Irene shrugged, glad of the change of subject. It was true that Russian fairy-tale villains weren’t the most obvious name choice. But then again her own choice of “Irene” had hardly been dictated by logic. At least “the Undying,” the epithet usually attached to the name Kostchei, was fairly accurate for a Librarian who’d made it to his age. “When we were students, some people spent hours trying to pick what they’d call themselves after they’d been initiated. They’d go round saying, ‘How about this one?’ or ‘Do you think Mnemosyne sounds all right, or is it too obvious?’ or ‘I like Arachne. Do you think it suits me?’”
Kai snorted a laugh.
They walked on together, passing room after room of stockpiled books. While there were faster (and non-linear) ways to get around the Library, Irene would have needed authorization from a senior Librarian to use them. In the absence of such shortcuts, all she and Kai could do was walk and watch out for landmarks. Finally the corridor opened out into a small room whose dominant feature was the iron-barred door on the opposite wall. The walls were covered with full bookshelves, but sections of the books were overlaid with large posters that announced statements such as CHAOS INFESTATION, ENTRY BY PERMISSION ONLY, KEEP CALM AND STAY OUT AND THIS MEANS YOU.
Kai settled his fists on his hips and looked at the posters.
“Tell me,” he said, “are there some people round here who can’t take a hint?”
“You tell me,” Irene said. “Given some of the people you’ve probably met here.” She reached into her pocket and pulled out Coppelia’s mission briefing.
“Before we go any further,” Kai said, more seriously, “what about Kostchei and Bradamant?
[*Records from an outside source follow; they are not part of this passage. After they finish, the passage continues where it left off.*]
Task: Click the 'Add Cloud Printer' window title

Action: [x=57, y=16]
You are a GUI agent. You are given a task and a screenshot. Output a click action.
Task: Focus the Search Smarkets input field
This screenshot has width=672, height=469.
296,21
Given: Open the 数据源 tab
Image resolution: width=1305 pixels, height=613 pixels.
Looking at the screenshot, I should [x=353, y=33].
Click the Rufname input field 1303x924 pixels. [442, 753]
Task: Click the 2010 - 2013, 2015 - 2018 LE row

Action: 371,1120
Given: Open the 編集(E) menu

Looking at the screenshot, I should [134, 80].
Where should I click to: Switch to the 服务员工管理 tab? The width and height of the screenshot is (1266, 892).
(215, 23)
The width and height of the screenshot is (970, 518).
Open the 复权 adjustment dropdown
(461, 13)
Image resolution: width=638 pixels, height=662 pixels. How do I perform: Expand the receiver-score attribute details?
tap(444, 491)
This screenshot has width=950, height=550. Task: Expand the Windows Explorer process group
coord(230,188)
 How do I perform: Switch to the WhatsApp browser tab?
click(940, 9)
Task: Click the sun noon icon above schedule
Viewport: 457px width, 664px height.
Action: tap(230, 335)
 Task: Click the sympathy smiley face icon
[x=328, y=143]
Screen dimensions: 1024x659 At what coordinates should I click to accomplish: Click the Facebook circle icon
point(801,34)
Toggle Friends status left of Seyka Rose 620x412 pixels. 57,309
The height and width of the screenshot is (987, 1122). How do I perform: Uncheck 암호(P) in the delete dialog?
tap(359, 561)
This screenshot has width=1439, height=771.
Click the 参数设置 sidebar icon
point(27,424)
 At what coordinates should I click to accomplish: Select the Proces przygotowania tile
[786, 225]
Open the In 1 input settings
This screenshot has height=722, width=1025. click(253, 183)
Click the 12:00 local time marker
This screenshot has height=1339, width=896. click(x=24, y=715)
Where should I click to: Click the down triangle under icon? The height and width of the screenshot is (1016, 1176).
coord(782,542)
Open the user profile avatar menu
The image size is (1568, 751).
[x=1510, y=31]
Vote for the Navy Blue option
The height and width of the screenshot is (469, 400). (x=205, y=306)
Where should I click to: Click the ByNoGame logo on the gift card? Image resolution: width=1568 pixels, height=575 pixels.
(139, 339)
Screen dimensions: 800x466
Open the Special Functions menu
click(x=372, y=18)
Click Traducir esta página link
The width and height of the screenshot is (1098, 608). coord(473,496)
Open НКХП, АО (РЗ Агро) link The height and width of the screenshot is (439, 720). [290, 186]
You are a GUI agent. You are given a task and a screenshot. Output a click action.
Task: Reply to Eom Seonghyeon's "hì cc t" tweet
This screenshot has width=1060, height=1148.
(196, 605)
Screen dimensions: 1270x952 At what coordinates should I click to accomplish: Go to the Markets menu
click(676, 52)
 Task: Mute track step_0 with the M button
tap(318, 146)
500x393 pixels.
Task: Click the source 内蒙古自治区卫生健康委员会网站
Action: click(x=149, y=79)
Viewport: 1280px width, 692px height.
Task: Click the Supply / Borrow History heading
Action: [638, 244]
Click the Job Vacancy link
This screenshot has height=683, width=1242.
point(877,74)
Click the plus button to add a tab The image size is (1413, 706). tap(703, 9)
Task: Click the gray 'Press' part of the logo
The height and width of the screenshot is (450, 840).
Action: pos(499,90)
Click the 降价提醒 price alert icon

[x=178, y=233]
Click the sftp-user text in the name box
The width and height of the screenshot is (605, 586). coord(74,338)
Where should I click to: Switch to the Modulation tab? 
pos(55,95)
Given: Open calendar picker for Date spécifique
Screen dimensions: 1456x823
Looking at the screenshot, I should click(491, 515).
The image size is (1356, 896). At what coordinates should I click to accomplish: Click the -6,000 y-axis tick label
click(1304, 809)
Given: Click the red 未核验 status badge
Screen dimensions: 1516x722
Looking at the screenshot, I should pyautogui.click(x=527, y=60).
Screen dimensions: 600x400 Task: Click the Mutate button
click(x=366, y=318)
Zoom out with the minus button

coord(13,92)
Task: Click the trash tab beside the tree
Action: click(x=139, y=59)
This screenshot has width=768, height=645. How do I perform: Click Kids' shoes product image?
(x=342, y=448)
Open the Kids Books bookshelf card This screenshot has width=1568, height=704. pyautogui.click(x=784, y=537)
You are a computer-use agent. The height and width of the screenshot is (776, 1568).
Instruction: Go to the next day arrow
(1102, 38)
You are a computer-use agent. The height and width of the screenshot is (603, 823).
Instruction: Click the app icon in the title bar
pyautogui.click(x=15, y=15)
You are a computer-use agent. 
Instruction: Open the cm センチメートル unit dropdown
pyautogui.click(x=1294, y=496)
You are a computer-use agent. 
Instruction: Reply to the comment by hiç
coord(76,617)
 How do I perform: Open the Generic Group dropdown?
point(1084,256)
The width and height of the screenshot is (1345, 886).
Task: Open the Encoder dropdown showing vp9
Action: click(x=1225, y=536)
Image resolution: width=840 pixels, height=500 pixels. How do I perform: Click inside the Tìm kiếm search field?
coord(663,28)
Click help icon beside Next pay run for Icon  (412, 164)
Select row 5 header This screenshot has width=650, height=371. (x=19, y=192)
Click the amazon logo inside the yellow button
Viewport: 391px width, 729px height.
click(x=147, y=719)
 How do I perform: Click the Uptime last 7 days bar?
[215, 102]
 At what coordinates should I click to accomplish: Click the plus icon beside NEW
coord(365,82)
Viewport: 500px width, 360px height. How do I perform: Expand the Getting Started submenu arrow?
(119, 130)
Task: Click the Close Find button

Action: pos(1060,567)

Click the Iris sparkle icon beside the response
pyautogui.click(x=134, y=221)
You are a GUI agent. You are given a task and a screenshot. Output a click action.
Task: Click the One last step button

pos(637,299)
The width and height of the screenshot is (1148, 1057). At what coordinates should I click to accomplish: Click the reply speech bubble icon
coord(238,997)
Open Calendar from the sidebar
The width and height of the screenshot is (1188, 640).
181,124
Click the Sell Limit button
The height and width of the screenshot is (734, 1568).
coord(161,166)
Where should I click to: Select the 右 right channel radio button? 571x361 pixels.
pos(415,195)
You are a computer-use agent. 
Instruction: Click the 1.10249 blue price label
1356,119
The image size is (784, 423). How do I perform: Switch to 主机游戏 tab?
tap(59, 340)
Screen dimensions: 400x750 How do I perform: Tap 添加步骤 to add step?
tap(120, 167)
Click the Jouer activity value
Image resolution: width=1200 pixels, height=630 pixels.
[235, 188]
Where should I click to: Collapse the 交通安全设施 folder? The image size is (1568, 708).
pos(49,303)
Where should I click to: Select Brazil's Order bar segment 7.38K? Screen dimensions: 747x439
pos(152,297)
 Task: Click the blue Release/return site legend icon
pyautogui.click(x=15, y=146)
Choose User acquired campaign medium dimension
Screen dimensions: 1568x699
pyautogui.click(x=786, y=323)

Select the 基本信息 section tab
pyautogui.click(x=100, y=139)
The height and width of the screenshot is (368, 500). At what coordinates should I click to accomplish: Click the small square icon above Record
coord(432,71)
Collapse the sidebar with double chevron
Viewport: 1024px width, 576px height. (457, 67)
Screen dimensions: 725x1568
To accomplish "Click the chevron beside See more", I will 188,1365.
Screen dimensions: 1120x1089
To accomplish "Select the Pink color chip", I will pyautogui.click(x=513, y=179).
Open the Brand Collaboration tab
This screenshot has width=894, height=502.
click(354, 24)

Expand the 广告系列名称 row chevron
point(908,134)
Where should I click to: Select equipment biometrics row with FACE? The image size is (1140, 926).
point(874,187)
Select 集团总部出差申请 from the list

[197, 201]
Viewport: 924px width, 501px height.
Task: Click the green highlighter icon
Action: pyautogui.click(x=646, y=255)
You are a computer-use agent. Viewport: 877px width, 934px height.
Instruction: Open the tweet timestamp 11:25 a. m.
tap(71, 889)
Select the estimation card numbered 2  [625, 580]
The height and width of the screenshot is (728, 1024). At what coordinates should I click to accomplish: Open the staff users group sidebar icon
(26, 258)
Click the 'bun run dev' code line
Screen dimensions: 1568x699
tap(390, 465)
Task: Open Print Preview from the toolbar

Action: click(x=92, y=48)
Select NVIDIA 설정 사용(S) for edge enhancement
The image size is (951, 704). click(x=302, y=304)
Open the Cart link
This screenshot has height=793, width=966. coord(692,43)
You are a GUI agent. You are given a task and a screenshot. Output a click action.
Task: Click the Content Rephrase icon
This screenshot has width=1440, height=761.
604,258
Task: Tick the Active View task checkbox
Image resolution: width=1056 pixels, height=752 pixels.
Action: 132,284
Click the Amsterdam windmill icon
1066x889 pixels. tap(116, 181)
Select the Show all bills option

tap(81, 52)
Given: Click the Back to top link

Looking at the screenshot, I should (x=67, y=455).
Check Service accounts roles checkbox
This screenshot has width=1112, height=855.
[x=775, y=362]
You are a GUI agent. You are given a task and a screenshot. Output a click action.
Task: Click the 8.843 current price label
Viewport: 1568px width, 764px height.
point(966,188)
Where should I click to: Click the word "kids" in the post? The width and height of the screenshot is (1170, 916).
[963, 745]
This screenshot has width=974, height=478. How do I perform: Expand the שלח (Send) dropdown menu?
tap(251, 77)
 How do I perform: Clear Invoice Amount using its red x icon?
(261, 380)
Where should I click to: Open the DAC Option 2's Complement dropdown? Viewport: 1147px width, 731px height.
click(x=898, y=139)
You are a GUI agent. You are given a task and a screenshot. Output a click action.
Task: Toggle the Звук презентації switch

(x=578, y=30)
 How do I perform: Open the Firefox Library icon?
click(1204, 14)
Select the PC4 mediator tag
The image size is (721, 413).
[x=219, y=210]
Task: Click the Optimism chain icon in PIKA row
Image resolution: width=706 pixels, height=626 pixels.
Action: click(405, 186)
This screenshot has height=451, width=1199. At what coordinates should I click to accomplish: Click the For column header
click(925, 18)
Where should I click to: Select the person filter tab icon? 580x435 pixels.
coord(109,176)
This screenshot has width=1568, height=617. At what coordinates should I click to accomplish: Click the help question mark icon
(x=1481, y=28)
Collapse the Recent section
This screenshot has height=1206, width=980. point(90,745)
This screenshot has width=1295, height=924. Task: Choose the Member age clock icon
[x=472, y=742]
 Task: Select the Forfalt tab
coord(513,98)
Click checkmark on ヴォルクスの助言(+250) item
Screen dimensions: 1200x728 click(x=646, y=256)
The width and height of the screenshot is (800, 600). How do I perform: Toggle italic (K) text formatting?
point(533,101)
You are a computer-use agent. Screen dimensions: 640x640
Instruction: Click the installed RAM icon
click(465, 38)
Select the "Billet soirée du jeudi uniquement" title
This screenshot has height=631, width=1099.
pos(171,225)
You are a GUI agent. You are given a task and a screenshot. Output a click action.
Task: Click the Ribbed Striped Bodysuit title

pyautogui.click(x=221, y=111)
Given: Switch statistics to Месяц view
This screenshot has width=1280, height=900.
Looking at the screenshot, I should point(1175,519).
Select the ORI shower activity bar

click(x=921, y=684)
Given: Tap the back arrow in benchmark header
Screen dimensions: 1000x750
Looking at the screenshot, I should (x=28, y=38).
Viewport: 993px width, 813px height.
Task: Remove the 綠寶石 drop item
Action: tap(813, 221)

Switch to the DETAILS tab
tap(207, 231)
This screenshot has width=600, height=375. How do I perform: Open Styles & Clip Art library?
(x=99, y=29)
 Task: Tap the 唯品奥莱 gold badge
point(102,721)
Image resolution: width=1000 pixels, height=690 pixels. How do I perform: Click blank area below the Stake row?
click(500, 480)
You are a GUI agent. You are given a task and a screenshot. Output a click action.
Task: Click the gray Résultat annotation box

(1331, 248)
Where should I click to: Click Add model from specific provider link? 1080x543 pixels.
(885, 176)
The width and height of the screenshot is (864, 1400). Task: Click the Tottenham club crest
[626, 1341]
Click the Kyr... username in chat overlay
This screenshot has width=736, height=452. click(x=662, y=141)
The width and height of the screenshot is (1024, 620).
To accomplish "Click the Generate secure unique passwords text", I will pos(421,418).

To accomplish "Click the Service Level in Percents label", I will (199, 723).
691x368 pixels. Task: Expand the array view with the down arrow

Do you think she’s working for him?”
Irene tugged at her earlobe. We may be overheard. When Kai didn’t seem to take the hint, she tugged at it more obviously.
“Or do you think—”
“I’d rather do my thinking through on the other side,” she snapped. So much for Kai’s potential streetwise criminality and any ability to take hints. “Let’s get a briefing from the Librarian there first before we come to any conclusions.”
Kai’s shoulders slumped. “Sure,” he said flatly. “As you say.”
Irene resolved to apologize later—well, to some extent—and turned to slap the mission briefing against the door. The solid metal rang softly, like a distant bell, then re-echoed again, chiming back until the room was full of distant harmonies.
Kai edged closer, apparently willing to drop the sulks for a moment. “What would’ve happened if that had been faked?”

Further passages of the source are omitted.